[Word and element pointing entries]
--- BEGIN ---

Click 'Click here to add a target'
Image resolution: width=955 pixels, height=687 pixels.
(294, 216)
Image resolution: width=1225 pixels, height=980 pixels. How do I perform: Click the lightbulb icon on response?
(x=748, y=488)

--- END ---
--- BEGIN ---

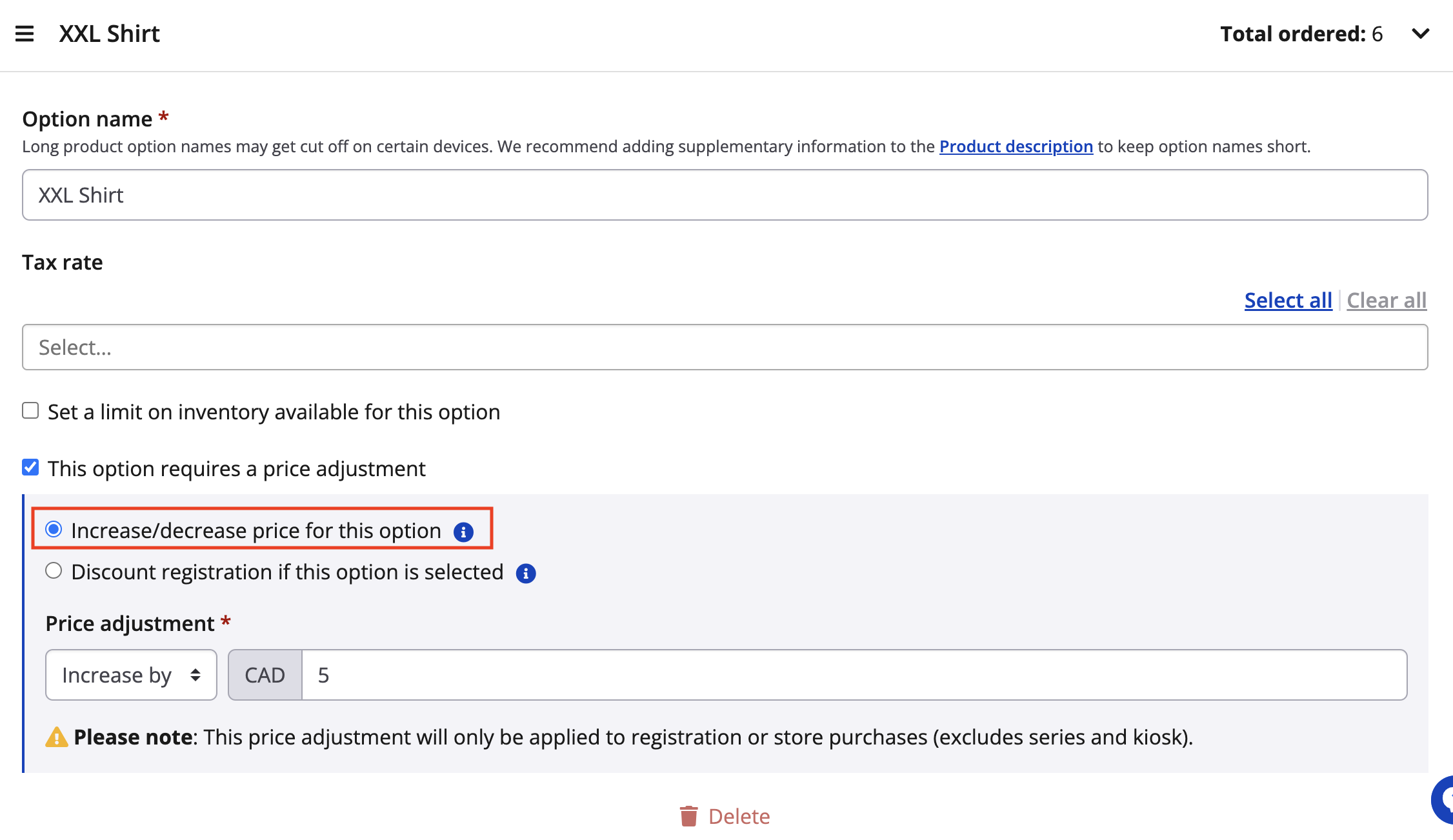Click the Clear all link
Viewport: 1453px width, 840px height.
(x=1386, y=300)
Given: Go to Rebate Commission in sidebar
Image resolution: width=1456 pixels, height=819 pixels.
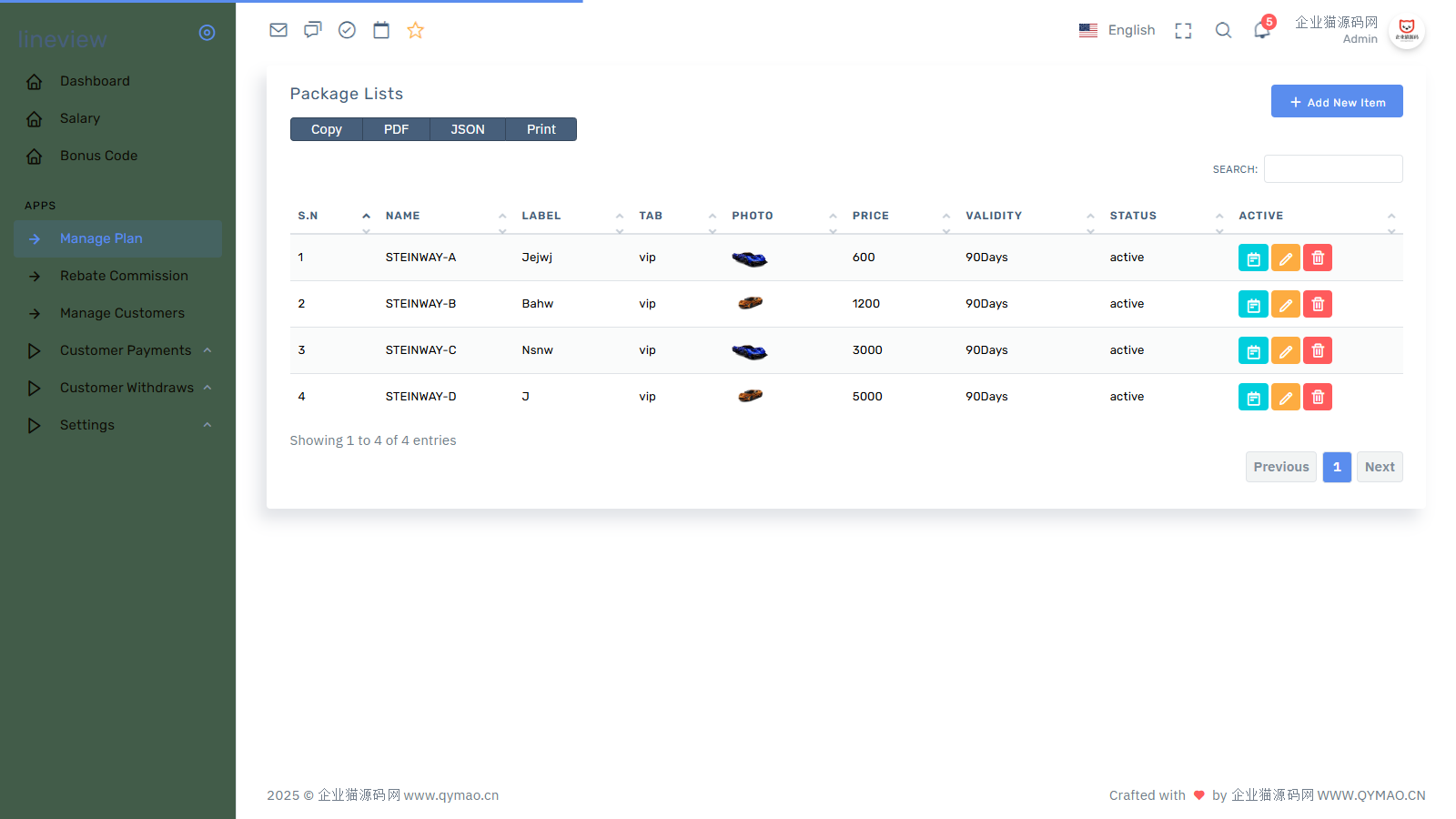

--- END ---

STATED PROBLEM: Copy the entries word for word, from the line with "Click 'Click here to add a target'" up to and including the line with "(x=748, y=488)".

FULL OUTPUT:
Click 'Click here to add a target'
Image resolution: width=955 pixels, height=687 pixels.
(294, 216)
Image resolution: width=1225 pixels, height=980 pixels. How do I perform: Click the lightbulb icon on response?
(x=748, y=488)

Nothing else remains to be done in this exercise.